- [Extracted material]:
— Begin —
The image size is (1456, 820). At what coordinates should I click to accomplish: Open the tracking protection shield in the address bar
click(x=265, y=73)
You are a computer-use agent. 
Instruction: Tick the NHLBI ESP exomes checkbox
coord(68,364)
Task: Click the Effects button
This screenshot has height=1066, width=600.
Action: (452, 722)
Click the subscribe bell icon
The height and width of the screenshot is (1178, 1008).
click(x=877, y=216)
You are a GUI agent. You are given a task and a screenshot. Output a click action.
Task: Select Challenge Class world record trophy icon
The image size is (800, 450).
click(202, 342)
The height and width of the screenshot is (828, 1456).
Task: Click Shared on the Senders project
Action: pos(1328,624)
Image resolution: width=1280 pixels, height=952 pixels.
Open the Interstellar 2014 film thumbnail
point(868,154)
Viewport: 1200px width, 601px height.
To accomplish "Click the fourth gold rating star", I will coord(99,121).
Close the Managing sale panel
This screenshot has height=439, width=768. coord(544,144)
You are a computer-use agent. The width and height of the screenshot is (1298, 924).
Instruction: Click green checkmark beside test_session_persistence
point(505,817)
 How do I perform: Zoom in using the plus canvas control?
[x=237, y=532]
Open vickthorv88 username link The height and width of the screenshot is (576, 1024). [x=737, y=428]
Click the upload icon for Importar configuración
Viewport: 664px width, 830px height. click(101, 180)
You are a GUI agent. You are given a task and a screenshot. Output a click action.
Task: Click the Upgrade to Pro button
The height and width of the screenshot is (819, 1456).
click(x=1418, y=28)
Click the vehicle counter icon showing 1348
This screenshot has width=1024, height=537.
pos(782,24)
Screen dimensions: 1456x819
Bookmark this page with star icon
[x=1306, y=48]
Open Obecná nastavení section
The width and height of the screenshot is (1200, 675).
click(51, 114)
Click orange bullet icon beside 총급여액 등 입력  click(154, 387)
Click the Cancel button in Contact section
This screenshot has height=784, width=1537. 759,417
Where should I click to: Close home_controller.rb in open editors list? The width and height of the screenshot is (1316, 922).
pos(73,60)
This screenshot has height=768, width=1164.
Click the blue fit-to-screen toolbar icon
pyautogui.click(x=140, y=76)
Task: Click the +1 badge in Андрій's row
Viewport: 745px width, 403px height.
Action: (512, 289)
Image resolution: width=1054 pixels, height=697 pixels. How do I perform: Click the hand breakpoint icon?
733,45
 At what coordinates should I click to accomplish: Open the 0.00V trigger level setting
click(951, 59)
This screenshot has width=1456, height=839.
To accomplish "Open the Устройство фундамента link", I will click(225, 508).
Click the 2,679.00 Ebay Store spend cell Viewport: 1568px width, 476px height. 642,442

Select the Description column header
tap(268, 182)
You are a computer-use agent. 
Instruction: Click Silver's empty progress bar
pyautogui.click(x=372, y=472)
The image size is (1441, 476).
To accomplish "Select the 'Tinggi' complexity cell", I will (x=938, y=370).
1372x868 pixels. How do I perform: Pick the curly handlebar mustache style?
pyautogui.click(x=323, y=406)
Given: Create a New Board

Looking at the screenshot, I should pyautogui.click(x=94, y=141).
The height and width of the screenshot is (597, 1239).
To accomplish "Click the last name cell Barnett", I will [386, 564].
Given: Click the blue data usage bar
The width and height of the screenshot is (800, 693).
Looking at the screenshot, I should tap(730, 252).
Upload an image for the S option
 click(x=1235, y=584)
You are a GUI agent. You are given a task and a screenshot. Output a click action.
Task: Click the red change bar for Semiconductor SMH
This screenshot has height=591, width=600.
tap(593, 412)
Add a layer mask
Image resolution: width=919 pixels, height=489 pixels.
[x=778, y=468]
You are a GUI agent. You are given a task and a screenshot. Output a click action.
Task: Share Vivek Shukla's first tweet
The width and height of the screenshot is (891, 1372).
— End —
- [Written exercise]:
Retype the records exactly, beginning at the line that contains "Upload an image for the S option" and continuing through the line that contains "[x=778, y=468]".

- [Response to the exercise]:
Upload an image for the S option
 click(x=1235, y=584)
You are a GUI agent. You are given a task and a screenshot. Output a click action.
Task: Click the red change bar for Semiconductor SMH
This screenshot has height=591, width=600.
tap(593, 412)
Add a layer mask
Image resolution: width=919 pixels, height=489 pixels.
[x=778, y=468]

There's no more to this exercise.